> [EXERCISE GOAL]: Among the entries, which lines carry the string "computer"? Copy every one.

Stored dataset items:
___
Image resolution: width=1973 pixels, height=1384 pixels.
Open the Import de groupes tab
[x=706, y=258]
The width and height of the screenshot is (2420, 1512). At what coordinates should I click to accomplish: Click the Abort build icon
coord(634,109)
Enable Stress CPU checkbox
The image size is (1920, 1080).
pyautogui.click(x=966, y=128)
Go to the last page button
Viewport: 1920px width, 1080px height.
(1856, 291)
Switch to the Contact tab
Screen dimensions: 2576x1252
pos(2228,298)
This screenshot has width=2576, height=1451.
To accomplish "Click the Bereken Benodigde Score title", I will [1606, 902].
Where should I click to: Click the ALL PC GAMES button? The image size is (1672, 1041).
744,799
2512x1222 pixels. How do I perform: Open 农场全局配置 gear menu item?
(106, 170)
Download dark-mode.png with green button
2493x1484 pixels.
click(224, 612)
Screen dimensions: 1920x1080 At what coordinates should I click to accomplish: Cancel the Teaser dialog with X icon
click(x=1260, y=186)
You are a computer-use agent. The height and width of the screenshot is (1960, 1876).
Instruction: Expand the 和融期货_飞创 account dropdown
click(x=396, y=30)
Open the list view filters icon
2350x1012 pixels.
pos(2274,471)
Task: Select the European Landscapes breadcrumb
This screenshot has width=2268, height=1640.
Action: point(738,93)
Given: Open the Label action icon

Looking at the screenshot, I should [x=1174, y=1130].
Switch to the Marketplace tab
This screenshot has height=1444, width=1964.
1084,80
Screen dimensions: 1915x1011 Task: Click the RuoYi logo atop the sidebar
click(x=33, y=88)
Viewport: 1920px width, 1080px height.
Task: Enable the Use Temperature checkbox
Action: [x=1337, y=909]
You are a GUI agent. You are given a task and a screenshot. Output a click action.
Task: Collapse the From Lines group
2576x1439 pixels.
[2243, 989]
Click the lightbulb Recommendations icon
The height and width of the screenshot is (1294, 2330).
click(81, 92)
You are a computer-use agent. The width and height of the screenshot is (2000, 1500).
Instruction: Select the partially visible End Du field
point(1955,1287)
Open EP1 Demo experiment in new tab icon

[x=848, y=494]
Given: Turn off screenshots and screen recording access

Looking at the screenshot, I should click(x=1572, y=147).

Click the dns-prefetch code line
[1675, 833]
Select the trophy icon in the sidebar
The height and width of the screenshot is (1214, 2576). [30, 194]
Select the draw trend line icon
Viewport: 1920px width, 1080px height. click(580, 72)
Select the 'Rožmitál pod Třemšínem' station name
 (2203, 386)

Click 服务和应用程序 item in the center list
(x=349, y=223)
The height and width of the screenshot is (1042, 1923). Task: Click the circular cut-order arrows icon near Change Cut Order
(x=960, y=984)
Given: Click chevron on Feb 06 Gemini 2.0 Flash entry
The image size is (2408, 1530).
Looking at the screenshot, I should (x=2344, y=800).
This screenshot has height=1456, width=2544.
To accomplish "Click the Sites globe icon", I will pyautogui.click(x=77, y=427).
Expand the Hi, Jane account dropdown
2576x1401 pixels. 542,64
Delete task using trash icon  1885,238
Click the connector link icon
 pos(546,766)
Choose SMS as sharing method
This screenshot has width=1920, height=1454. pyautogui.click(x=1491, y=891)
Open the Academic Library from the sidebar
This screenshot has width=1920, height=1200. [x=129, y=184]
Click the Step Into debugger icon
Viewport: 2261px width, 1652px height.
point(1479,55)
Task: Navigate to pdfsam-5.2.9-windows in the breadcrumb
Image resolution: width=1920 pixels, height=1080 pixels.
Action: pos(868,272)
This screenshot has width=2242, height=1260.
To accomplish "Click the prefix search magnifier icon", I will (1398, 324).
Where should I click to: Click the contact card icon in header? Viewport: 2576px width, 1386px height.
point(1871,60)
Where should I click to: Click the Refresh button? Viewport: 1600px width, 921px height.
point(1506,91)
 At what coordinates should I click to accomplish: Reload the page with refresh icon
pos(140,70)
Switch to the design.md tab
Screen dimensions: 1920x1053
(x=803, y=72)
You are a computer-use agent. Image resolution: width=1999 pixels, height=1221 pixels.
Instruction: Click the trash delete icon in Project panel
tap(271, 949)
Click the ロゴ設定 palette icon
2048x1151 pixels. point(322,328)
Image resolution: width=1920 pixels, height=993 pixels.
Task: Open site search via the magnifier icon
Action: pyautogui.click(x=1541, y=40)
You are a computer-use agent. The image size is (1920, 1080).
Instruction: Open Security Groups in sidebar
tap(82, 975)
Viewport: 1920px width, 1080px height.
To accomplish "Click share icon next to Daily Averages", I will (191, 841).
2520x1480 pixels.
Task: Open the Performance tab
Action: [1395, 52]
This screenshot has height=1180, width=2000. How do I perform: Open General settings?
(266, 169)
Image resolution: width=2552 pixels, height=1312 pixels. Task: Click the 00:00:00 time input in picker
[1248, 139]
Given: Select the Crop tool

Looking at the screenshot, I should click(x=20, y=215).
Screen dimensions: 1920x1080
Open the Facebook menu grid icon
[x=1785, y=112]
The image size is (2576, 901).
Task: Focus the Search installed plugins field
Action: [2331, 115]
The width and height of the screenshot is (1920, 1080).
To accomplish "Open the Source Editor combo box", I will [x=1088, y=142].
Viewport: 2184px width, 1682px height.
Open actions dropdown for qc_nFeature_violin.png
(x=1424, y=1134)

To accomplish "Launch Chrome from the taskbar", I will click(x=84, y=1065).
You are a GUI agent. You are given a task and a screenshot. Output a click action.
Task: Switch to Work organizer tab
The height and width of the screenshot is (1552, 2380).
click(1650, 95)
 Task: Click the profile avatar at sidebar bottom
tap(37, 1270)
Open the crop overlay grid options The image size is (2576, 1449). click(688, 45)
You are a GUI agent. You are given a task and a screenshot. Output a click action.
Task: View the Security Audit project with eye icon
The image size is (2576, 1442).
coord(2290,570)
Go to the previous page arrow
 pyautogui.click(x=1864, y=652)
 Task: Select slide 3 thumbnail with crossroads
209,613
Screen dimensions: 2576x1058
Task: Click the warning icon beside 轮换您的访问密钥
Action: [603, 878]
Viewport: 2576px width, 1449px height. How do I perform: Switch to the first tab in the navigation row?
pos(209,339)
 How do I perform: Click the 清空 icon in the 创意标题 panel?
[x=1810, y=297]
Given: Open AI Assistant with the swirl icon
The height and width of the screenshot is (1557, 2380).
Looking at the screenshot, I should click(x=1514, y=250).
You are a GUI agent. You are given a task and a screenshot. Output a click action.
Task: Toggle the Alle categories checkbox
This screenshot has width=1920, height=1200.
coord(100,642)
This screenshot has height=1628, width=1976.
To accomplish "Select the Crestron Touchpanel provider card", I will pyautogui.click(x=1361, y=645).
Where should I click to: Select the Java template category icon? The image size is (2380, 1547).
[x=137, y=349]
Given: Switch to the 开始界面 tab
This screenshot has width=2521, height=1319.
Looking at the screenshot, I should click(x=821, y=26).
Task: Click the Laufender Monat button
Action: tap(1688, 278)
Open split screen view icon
___
> [TASK SOLUTION]:
You are a computer-use agent. The height and width of the screenshot is (1960, 1876).
You are a computer-use agent. The width and height of the screenshot is (2000, 1500).
You are a computer-use agent. Image resolution: width=1999 pixels, height=1221 pixels.
You are a computer-use agent. The image size is (1920, 1080).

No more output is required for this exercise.